Introducing DSE Graph Frames

By Artem Aliev -  May 2, 2017 | 16 Comments

The DseGraphFrame package provides the Spark base API for bulk operations and analytics on DSE Graph. It is inspired by Databricks’ GraphFrame library and supports a subset of Apache TinkerPop™ Gremlin graph traversal language. It supports reading of DSE Graph data into a GraphFrame and writing GraphFrames from any format supported by Spark into DSE Graph.

The package ties DSE Analytics and DSE Graph components together even stronger than it was before!
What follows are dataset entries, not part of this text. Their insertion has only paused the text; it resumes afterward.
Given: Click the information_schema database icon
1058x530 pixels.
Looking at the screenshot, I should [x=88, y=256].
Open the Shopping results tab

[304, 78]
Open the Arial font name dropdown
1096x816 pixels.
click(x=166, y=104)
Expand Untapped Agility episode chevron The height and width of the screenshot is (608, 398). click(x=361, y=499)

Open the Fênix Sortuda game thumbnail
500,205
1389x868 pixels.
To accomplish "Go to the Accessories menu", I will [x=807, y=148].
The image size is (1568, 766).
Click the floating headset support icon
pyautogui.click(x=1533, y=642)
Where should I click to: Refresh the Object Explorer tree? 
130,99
Spark users will have direct access to the Graph and Graph users will be able to perform bulk deletes, updates and have an advanced API for faster scanning operations.

In this blog post I will cover the main DseGraphFrame advantages and operations:

  1. Importing DSE Graph data into Spark DataFrames and GraphFrames
  2. Updating or deleting Vertex and Edges in DSE Graph
  3. Inserting Edges
  4. Inserting Vertices with custom ids.
  5. Combining Graph and non-graph data
    1. Update graph element properties
    2. Spark Streaming
    3. Join with any Spark supported sources
  6. API support for graph manipulation and graph algorithms:
    1. Spark GraphFrames http://graphframes.github.io
    2. A Subset of TinkerPop3 Gremlin
  7. Data Loading from various sources including Apache Cassandra®, JDBC, DSEFS, S3

DseGraphFrame has both Java and Scala Spark APIs at this moment.


 

Table of contents:

 


 

DSE Graph

DSE Graph is built with Apache TinkerPop and fully supports the Apache TinkerPop Gremlin language. A Graph is a set of Vertices and Edges that connect them. Vertices have a mandatory unique id. Edges are identified by two ends inV() and outV(). Both Edges and Vertices have labels that define type of the element and a set of properties.

Create Example

Let’s create a toy "friends" graph in gremlin-console, that will be used in following examples:

Start DSE server with graph and spark enabled.

#> dse cassandra -g -k


Run gremlin console

#> dse gremlin-console


Create empty graph

system.graph("test").create()


Create a short alias ‘g’ for it and define schema

:remote config alias g test.g
//define properties
schema.propertyKey("age").Int().create()
schema.propertyKey("name").Text().create()
schema.propertyKey("id").Text().single().create()
//define vertex with id property as a custom ID
schema.vertexLabel("person").partitionKey("id").properties("name", "age").create()
// two type of edges without properties
schema.edgeLabel("friend").connection("person", "person").create()
schema.edgeLabel("follow").connection("person", "person").create()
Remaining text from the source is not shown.